Donna Taylor February 23, 2012 at 07:15 PM
This has come up before, and as in the past, to preserve tradition, a number of alternatives were offered such as a person to assist with a mechanical wheelchair or a position on a cart or in a carriage. Instead of respecting the tradition of the event, they chose a political solution. It's too bad that tradition seems to be the loser more often than not whenever politics come to play.
Sam Allevato February 23, 2012 at 07:46 PM
Donna, have you ever heard of the Americans with Disabilities Act? This law makes it illegal to prevent equal access for diabled persons in public places and events. It is not only illegal, it is morally wrong and reprehensible. And yes, the parade is a public event on public property, partially subsidized by the City of SJC. Politics has nothing to do with this. It was simply the right thing to do and long overdue if it has prevented disabled from participating in the past! Our parade can still proudly say we are non-motorized, except for accomodating our disabled.
Donna Taylor February 23, 2012 at 10:08 PM
Sam, you sound like a politician. You ignored the underling intent of my comment and went on to state your politically correct comments. The intent of my comment was not compliance to the letter of the law, but the erosion of traditional values in our society by those who would make their point at it's expense, even though they may need not. I understand that sufficient alternatives were made available in this case to accommodate this individual, but he chose to enforce his right, regardless of tradition. Yes, it may be is his right to do so, but it is sad that this was more important to him than the preservation of over 50 years of tradition. BTW... as a Flight Attendant, I am well aware of the Americans with Disabilities Act, but, again, that was not really my point.
ca February 24, 2012 at 12:00 AM
you/re a flight attendant..ok, that explains everything...
V. Duvall February 24, 2012 at 12:40 AM
Sam is a politician, Donna. He's our former Mayor. Surprised you didn't know that. He's a good one too. Times change and traditions should go with the flow. This person or people may not feel comfortable being pushed down the street. Perhaps they want to be a bit more independent. Would you keep that from them? I hope not. That is not morally correct. I wouldn't exactly call a battery powered wheelchair "motorized". I'm all for tradition but once in awhile we need to make certain changes to help others.
Clint Worthington February 24, 2012 at 02:01 AM
Donna, ninety nine percent of the time I disagree with Mr. Allevato and I am not afraid to tell him so and do so quite often. While I may spontaneously catch on fire for doing so, Mr. Allevato is absolutely 100% correct on this.

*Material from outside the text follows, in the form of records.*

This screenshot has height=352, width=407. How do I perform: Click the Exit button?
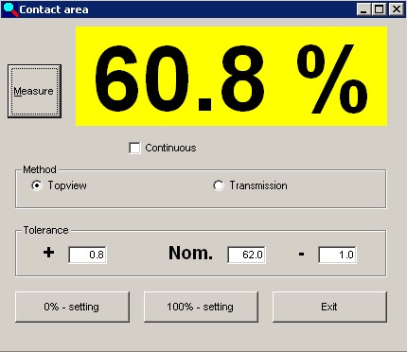click(329, 307)
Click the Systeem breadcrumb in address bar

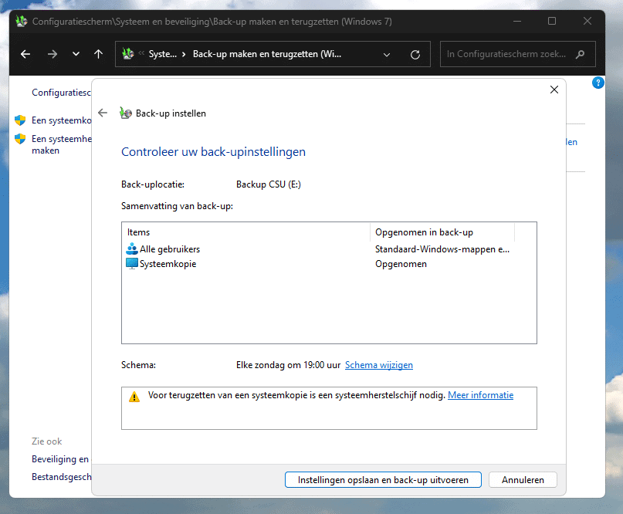tap(162, 55)
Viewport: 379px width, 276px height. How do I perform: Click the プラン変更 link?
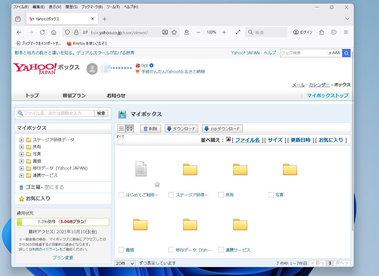63,257
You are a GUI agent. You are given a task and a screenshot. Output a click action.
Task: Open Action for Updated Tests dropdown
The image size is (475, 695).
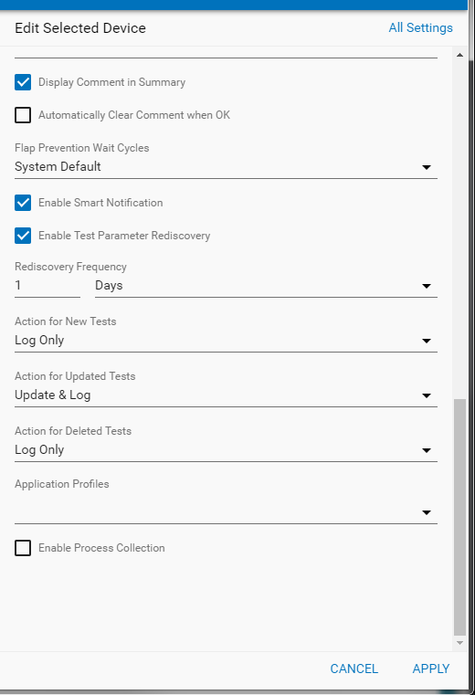point(226,395)
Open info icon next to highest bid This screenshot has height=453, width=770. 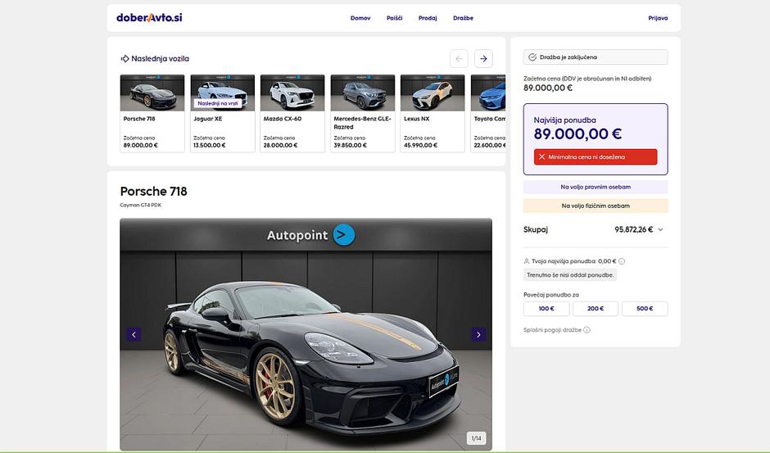pos(622,261)

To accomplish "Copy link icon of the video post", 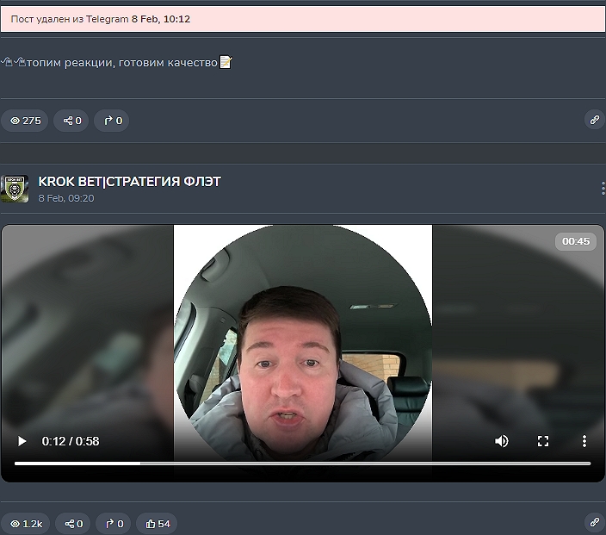I will tap(594, 523).
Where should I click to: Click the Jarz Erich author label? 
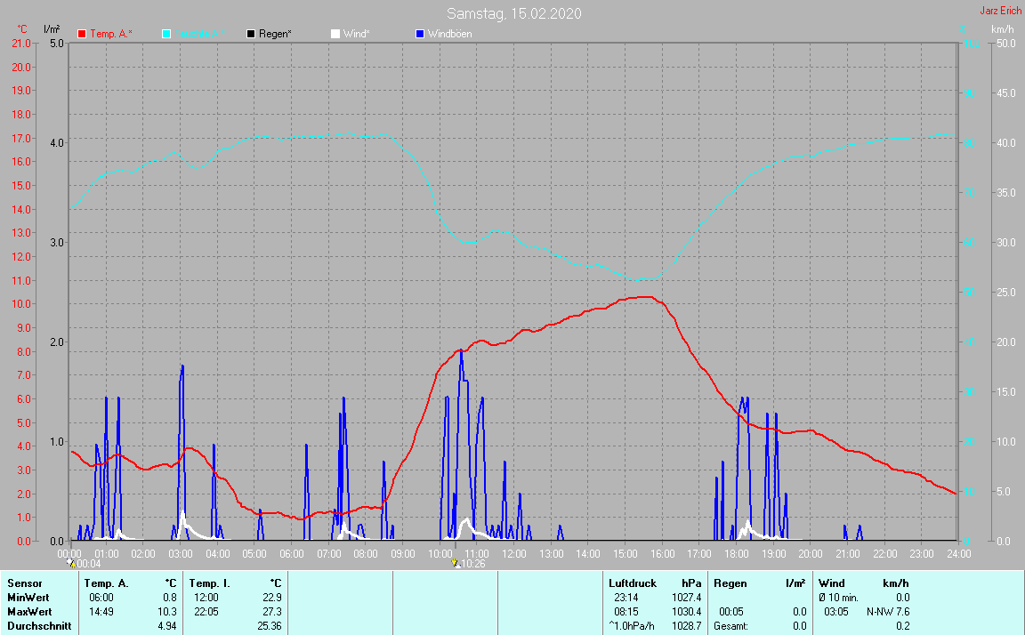pos(1000,11)
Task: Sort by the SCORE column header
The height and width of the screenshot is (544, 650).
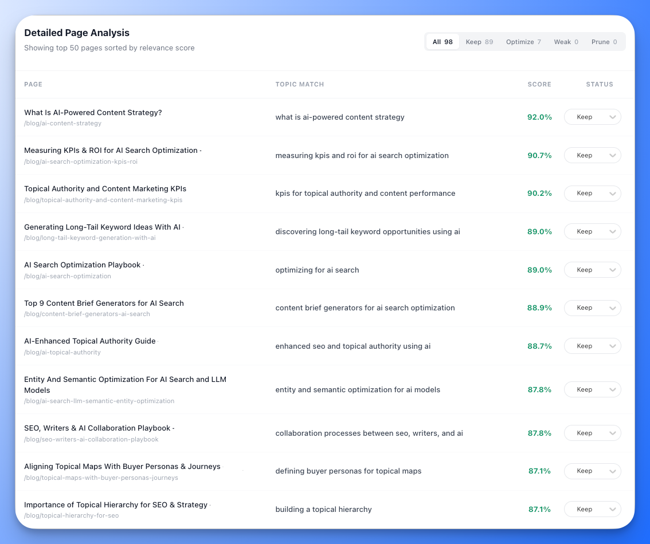Action: point(539,84)
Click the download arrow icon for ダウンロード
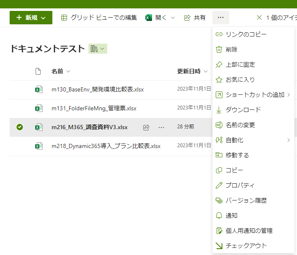Image resolution: width=297 pixels, height=255 pixels. tap(219, 110)
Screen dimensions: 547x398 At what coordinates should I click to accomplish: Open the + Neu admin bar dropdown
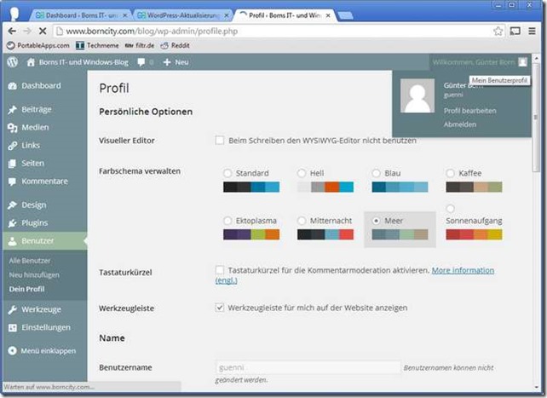coord(176,62)
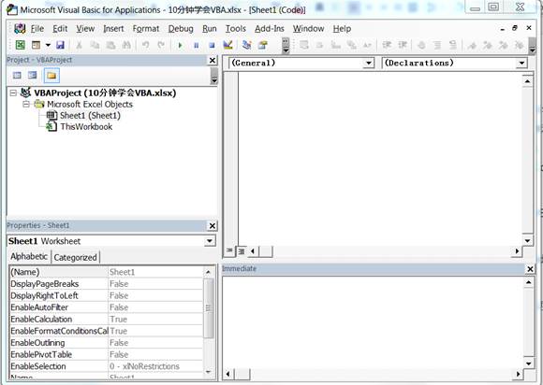Pause execution with the Break icon
543x385 pixels.
click(x=196, y=45)
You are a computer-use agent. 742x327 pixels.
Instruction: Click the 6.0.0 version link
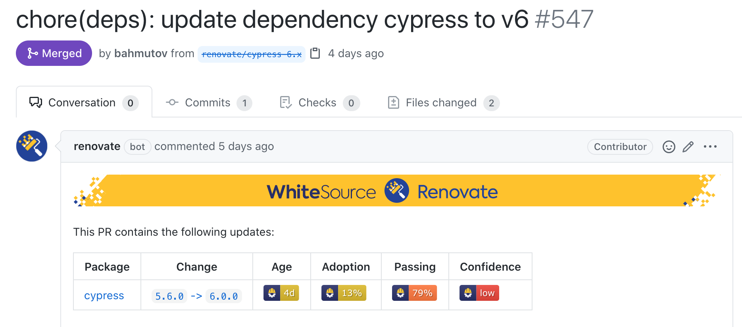(x=224, y=296)
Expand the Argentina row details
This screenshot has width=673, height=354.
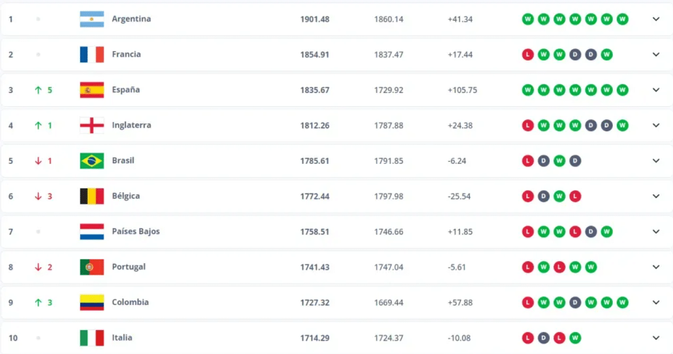[656, 19]
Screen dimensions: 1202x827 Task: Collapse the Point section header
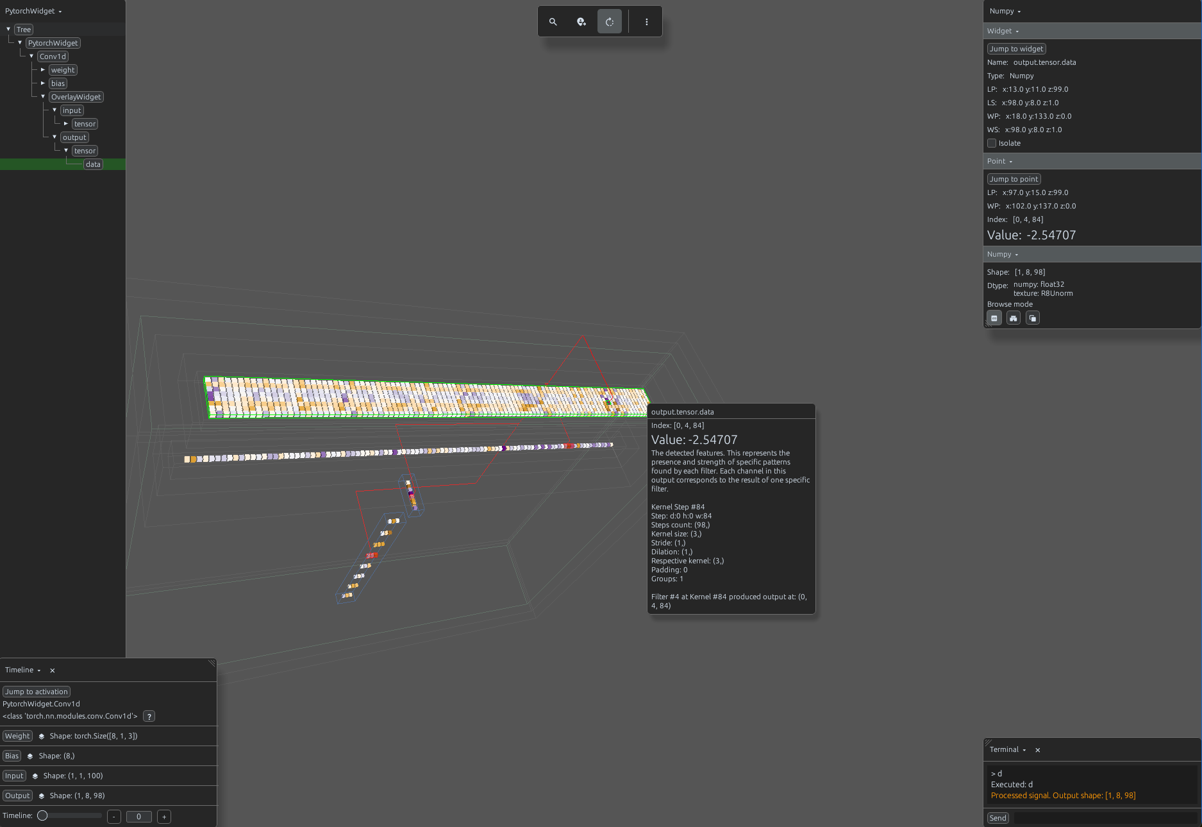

Donna Taylor February 25, 2012 at 09:38 PM
@ Duvall, - I am well aware of Sam's Council position, which is why I reminded him that he is sounding like a politician. As I understand it, the Fiesta Association NEVER denied this individual entrance to their event. They just encouraged him to join them in the spirit and tradition of their non-motorized parade by offering him alternative modes of transportation (at their expense). When he refused their offers they approved his participation w/ his motorized WC as originally requested. Period, (what should have been) end of story.... For people to insinuate that they are biased towards the disabled shows a lack of information about the Fiesta Association, their involvement in the community and this issue. How could you question the morals of a group of volunteers that for over 50 years have donated their personal time and resources for the benefit of the community and its heritage? How much personal time do you devote for the benefit of this community?